→ WHAT YOU NEED TO DO
An exact repeat is needed of the lines from the one with "How do I perform: Click" through the last line of the data below. Please omit the pictures.

****

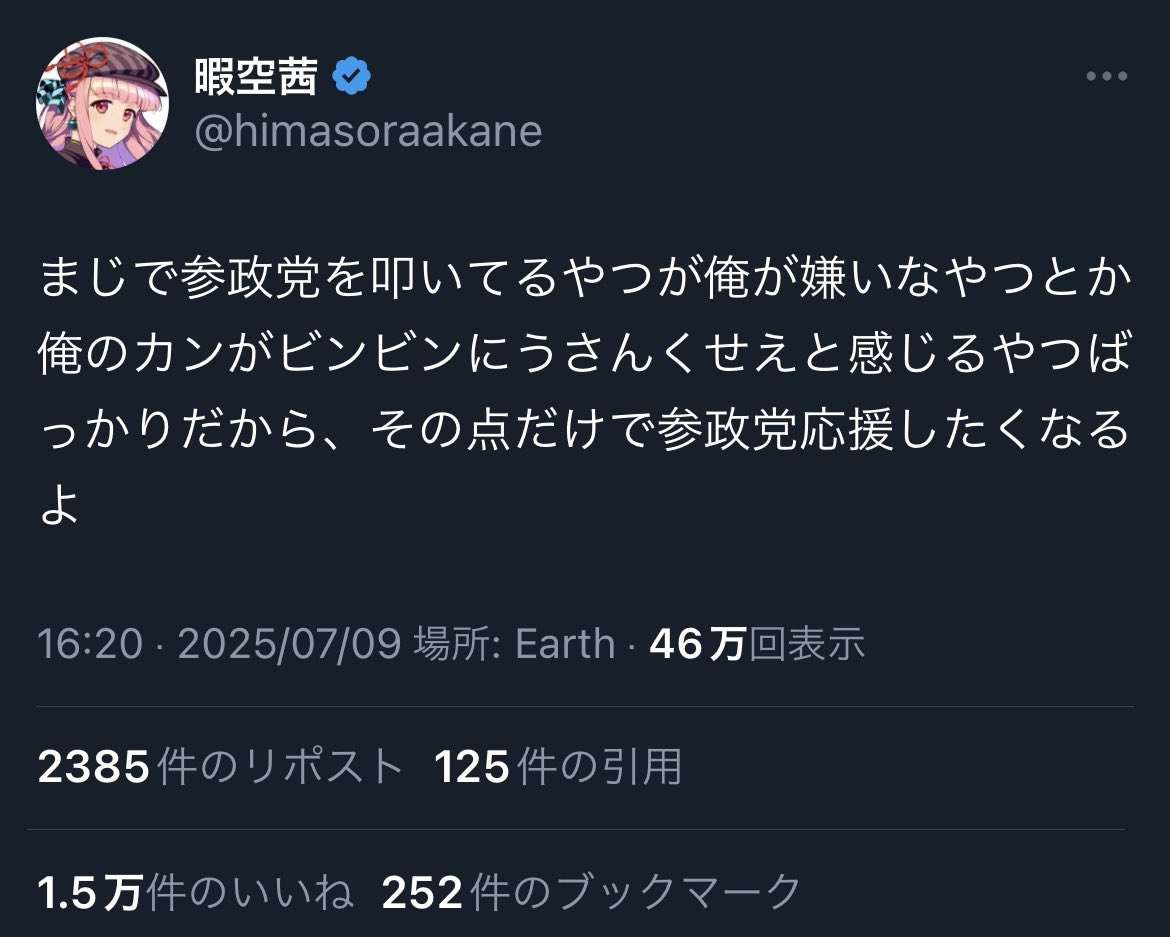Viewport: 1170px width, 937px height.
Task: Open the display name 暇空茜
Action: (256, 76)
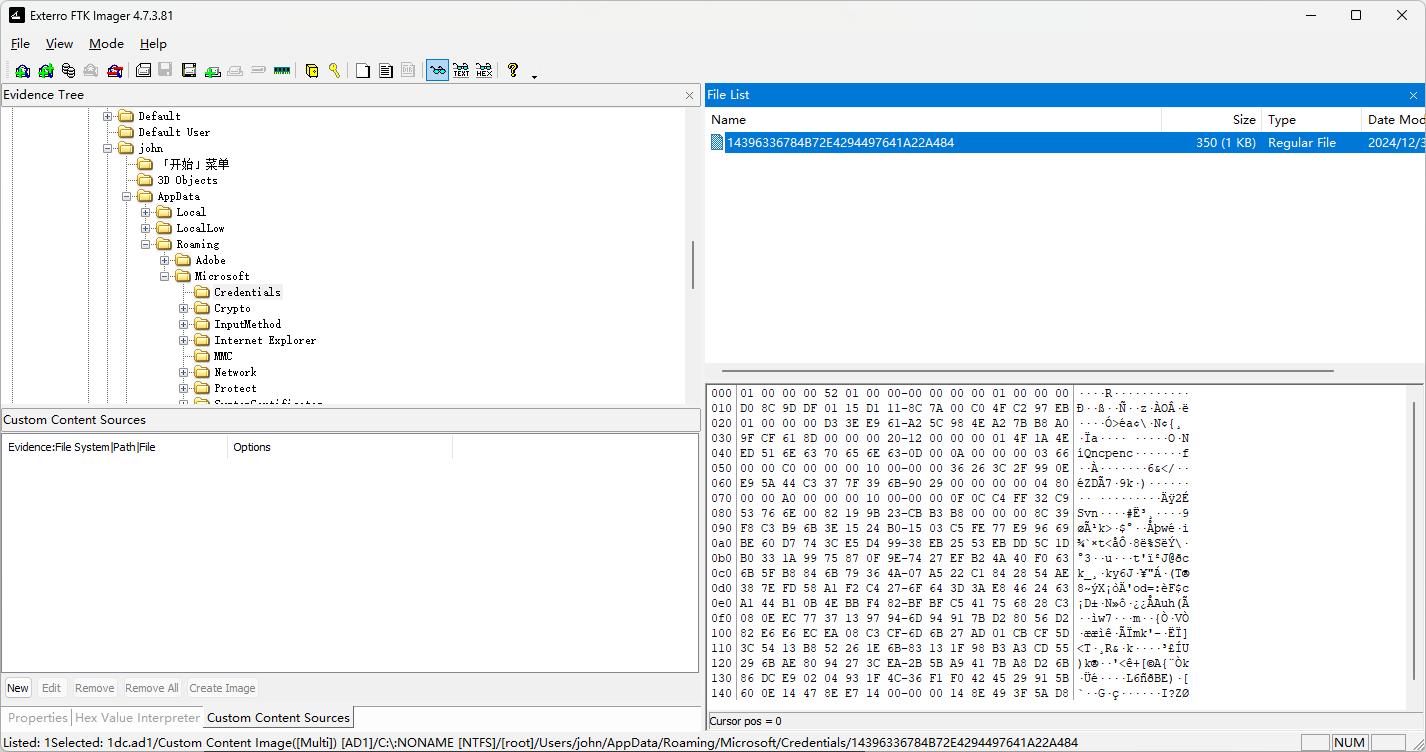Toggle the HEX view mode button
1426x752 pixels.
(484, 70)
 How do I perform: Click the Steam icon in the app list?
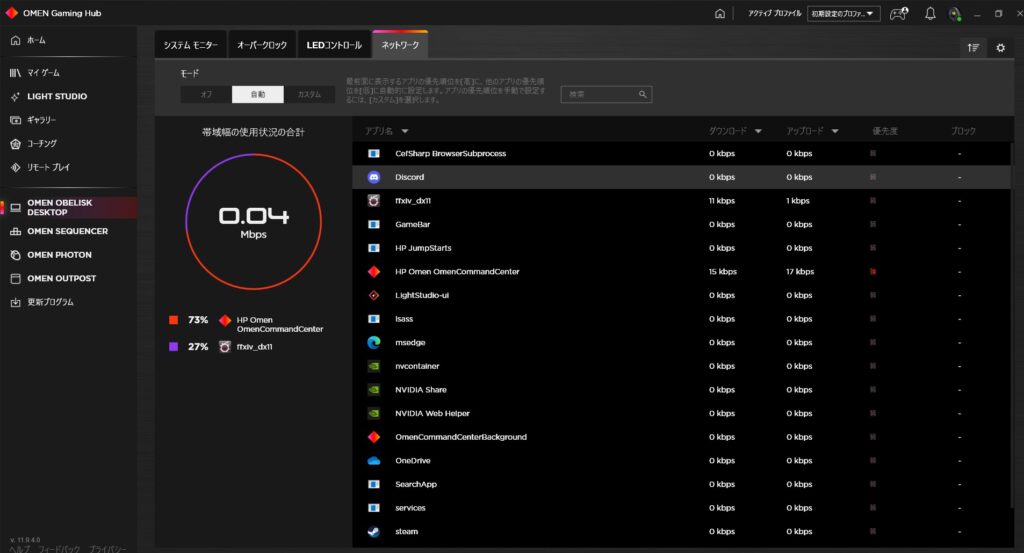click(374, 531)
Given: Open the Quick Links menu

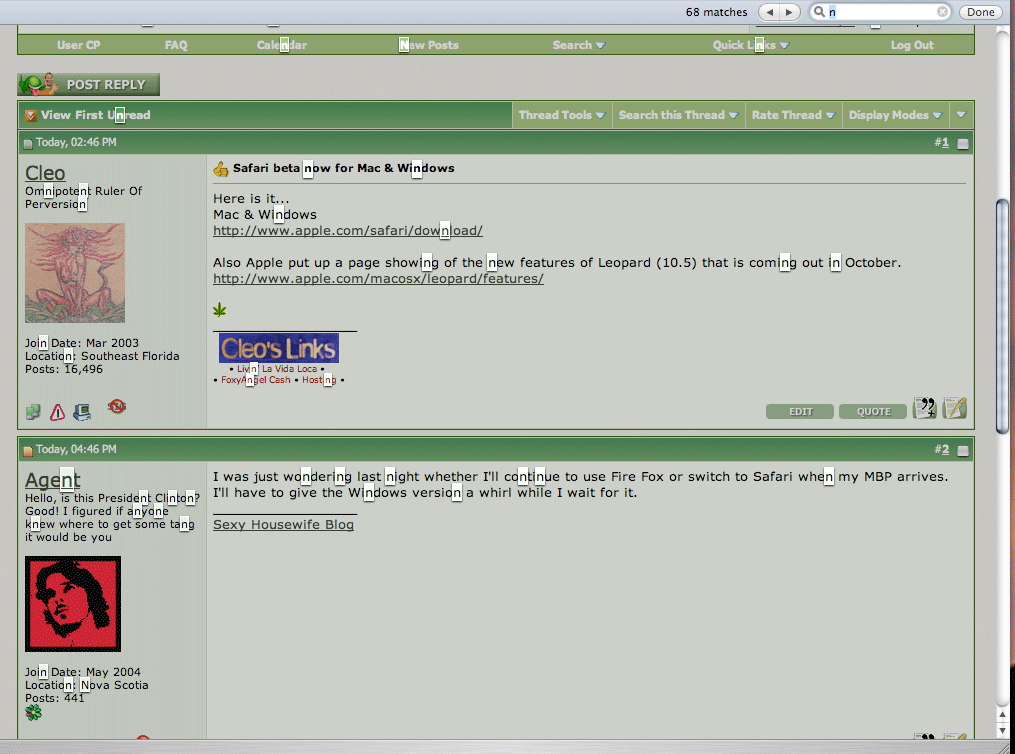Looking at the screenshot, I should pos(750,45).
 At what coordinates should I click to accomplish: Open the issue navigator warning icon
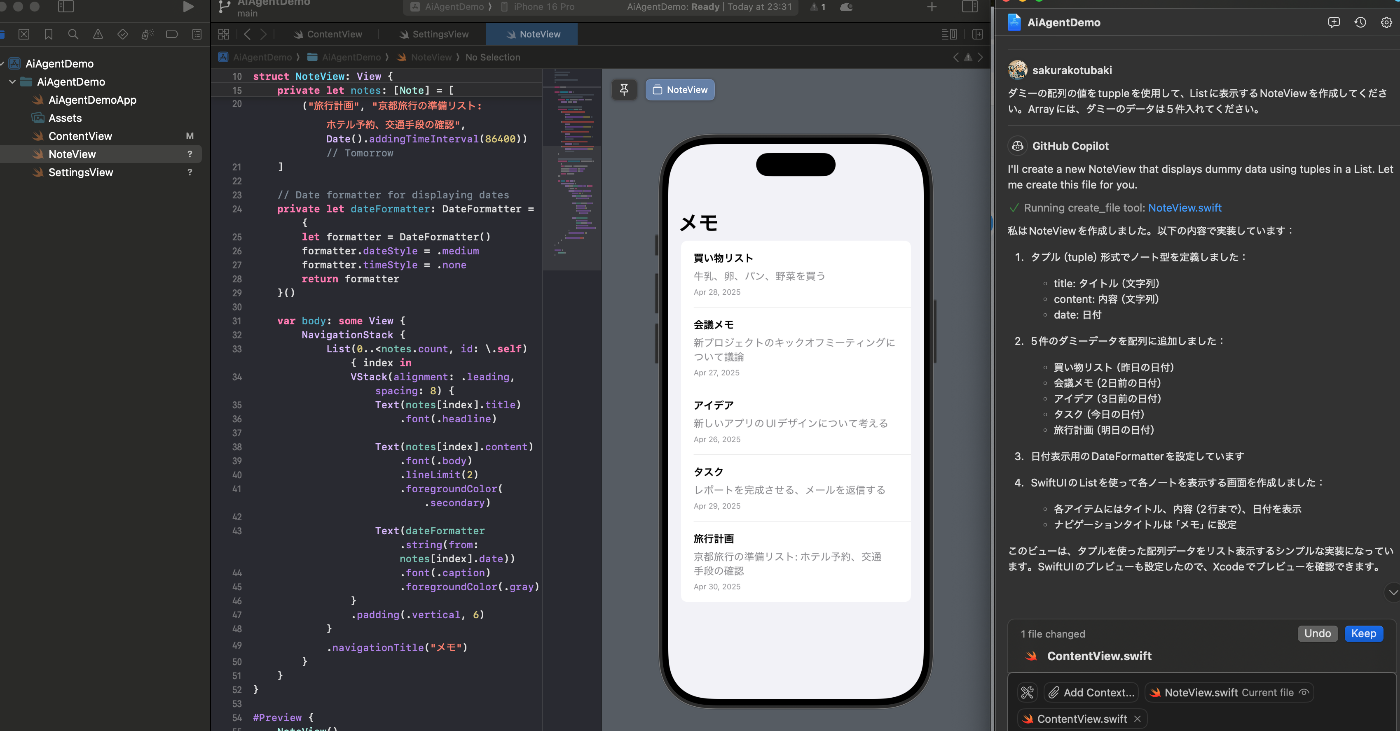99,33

****

→ SOLUTION FOR THIS TASK
 How do I perform: Click the Steam icon in the app list?
click(374, 531)
Given: Open the Quick Links menu

Looking at the screenshot, I should pos(750,45).
 At what coordinates should I click to accomplish: Open the issue navigator warning icon
99,33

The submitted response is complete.